Press release
Corporate Impunity

Vinci in Qatar: victory and decisive milestone for the former workers

- 3min to read
Vinci-cassation

The indictment of Vinci Constructions Grand Projects (VCGP) concerning the use of forced labour on its Qatari construction sites has been confirmed by the French Supreme Court. Sherpa, the initiator of the complaint alongside the Comité Contre l’Esclavage Moderne (Committee against Modern Slavery) and several former workers, welcomes this important step towards access to justice for former workers.

Ten years after the initial complaint by Sherpa, the highest French court has rejected VCGP’s appeal, thereby upholding its indictment for reduction to servitude, forced labour, working and housing conditions incompatible with human dignity and the obtention of services in exchange for remuneration that is clearly unrelated to the extent of the work performed.

Although the Investigating Chamber had already upheld the indictment issued by the investigating judge, the multinational had requested its annulment. It argued that the indictment should be withdrawn because of an alleged excess of powers of the investigating judge, and because there was no concordant or serious evidence that the French company – as opposed to its Qatary subsidiary – may have committed these offences. None of these arguments were upheld by the court.

Laura Bourgeois, Litigation and Advocacy officer at Sherpa, explains: “By ruling that the French investigating judge did not overstep their authority, the Court definitively allows the investigation to proceed on all the alleged offences.” According to her, “By confirming the French judge’s power to investigate the actions of the multinational, the Court is sending a very positive signal in the fight against corporate impunity.”

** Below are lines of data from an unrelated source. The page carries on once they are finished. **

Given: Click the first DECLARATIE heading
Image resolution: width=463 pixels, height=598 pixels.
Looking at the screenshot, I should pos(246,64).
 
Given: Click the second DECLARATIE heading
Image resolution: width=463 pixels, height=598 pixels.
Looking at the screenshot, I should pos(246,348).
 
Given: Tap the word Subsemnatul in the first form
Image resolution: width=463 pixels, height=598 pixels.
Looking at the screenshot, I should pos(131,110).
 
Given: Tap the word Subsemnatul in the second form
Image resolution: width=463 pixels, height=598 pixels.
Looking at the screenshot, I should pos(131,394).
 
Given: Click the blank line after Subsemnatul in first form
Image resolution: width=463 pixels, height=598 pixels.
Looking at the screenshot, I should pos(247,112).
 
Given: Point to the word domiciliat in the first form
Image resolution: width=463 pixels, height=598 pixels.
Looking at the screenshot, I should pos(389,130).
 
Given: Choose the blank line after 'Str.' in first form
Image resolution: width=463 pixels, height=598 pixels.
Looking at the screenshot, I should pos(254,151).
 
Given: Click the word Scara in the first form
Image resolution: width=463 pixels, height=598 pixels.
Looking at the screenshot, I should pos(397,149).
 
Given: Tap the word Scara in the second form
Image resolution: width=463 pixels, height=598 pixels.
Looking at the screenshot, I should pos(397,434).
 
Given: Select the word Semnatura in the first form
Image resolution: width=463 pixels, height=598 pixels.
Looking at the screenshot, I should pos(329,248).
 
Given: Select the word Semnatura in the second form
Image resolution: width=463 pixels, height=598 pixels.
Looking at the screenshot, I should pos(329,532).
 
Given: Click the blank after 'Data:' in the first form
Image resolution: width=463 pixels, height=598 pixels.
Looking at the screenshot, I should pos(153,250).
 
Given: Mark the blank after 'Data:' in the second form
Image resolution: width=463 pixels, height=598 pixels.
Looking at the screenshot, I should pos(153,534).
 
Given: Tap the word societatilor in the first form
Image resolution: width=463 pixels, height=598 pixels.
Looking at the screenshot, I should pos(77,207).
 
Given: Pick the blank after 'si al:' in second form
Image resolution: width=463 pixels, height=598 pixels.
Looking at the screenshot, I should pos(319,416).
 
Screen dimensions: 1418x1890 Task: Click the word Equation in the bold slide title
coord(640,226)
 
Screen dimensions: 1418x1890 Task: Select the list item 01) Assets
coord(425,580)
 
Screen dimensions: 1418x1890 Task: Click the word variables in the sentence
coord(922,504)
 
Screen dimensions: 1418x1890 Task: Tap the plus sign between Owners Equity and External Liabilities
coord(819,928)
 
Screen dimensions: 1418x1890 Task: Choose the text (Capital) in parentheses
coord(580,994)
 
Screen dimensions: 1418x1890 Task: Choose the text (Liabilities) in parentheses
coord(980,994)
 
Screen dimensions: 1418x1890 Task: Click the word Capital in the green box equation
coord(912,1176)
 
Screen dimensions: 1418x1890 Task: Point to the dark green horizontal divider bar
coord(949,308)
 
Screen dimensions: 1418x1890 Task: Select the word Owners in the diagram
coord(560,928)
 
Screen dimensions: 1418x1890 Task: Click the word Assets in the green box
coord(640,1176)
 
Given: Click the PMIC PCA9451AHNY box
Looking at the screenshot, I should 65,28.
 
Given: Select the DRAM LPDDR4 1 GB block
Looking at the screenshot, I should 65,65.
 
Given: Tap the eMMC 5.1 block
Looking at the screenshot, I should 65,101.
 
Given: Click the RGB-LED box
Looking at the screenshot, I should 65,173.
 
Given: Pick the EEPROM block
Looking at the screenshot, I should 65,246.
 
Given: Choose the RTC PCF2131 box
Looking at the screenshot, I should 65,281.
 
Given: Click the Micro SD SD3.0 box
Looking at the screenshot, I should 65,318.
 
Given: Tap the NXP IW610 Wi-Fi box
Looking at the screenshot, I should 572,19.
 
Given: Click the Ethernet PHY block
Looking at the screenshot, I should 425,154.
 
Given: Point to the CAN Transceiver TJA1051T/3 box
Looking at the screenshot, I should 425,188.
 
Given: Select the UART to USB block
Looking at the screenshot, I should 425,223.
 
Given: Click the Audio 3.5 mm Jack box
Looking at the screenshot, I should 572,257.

In 2014, Sherpa was able to hear testimonies in Qatar on the working conditions of certain constructions sites operated by the Qatari subsidiary of Vinci. These included working in 45° C heat with insufficient water or shade, the withholding of passports, having to pay considerable amounts of money to recruitment agencies, fainting, insufficient access to showers in accommodations, lack of adequate food, etc.

This decision will bring us one step closer to the trial that we have been waiting for so long. It is time for these debates to happen and for the company to be tried,

says one of the former workers, a plaintiff in the case alongside the organisations.

In 2023 and 2024, for the first time, former workers were officially heard by the French judiciary. This step, supported by Sherpa, was a key moment for the plaintiffs after more than 10 years of legal proceedings.

One of the former workers recently died from a heart attack, like many other workers in the region before him (1). His family has decided to continue pursuing his claim, and to join the case as a civil party.

For more information : presse@asso-sherpa.org

Note

(1) Migrants Rights, Dropping Dead, December 2021 ; Amnesty International, Qatar’s failure to investigate, remedy and prevent migrant workers’ deaths, August 2021.